Given that the analytics function has increasingly higher levels of sponsorship and responsibility in forward-thinking organizations today, it is hard to imagine that just about fifteen years back, it was a very different story. Till about the mid-nineties, the word "analytics" was non-existent. The function, if I may call it that, was buried within "MIS" teams or a complementary part of the data-warehousing group. If you needed a report that outlined what products you were selling in which markets and what price points you sent a request to the "IT team", and you would receive a tabular report after a couple of days (we cannot imagine waiting more than a few seconds today!). This was the time of centralized databases, report requisitions, MIS specialists and the occasional external consultant who would make sense of it all.

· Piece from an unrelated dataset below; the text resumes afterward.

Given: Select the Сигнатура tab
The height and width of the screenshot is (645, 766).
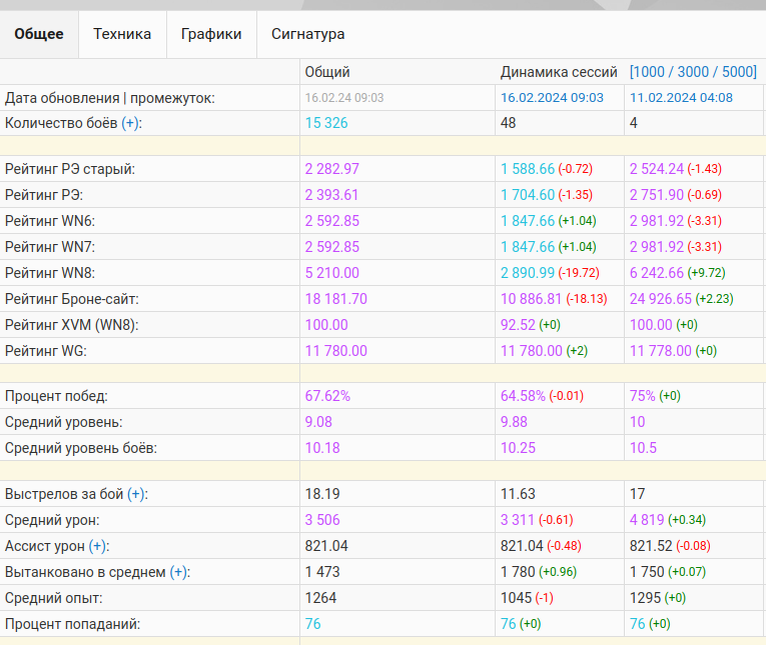Looking at the screenshot, I should (308, 34).
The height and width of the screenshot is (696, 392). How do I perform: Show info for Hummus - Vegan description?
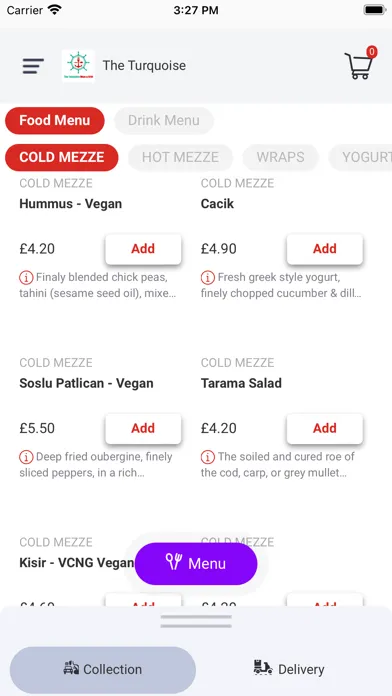coord(26,278)
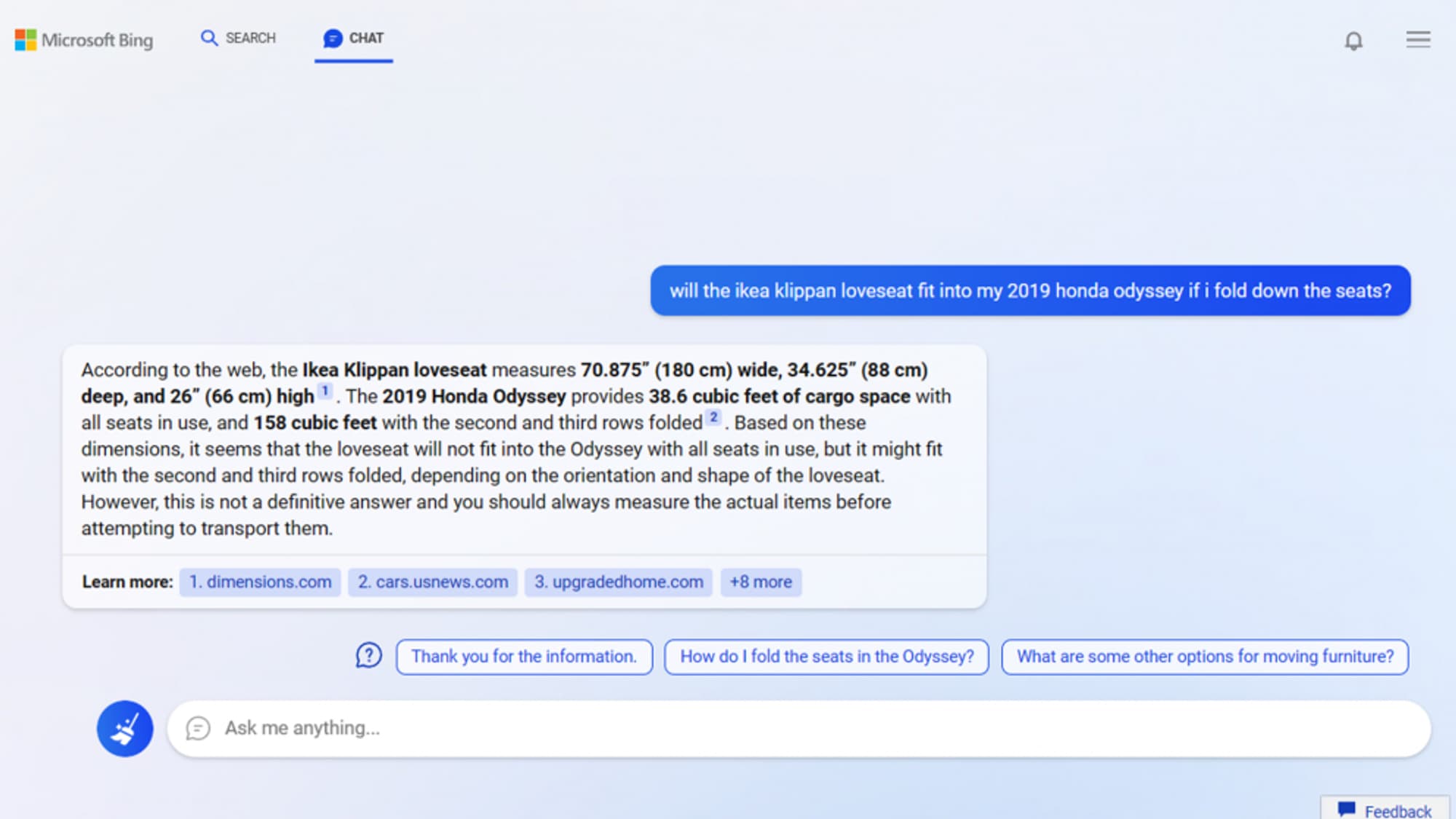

Fast forward a few years, and we had the first real industry-impacting shift information federation. This was made possible by the relative ease of availability of corporate data in structured data repositories coupled with 3 critical factors. First, the willingness of organizations to take hard business decisions based on data (and not just "gut"); second, the introduction of the "business analyst" to the job market and finally the search engine. You now had some very smart people looking at up-to-the-day data (their own, competition and the market), and building relationships with your customers, gaining new clientele, making obscene amounts of money for their employers and then making sure that anyone with a web-enabled browser could find out about it. The banks and mass-market retail corporations led this wave and the rest of the financial industry wasn't far behind. Over the last 10-12 years, Enterprise BI has focused on areas like maximizing monetization on marketing campaigns, increasing customer loyalty and purchase propensity, risk and fraud.

Several enterprises across the world are investing in this capability using a variety of engagement models in-house, captive, specialized outsourcing and generic outsourcing. The largest proportion of analytics consulting work is still centered on these "traditional" application areas where increasingly advanced techniques are being used to identify ever-elusive target groups and increase monetization. Indian companies are leading the way in providing analytics-as-a-service to global audiences.

Indian businesses have traditionally focused more on increasing penetration through expanding their logistics chains but as the markets become more saturated, they are beginning to understand the value of real-time customer and market information, and the need to drive profitability through data-driven insights. We should see these organizations build out their analytics capability over the next 1-2 years.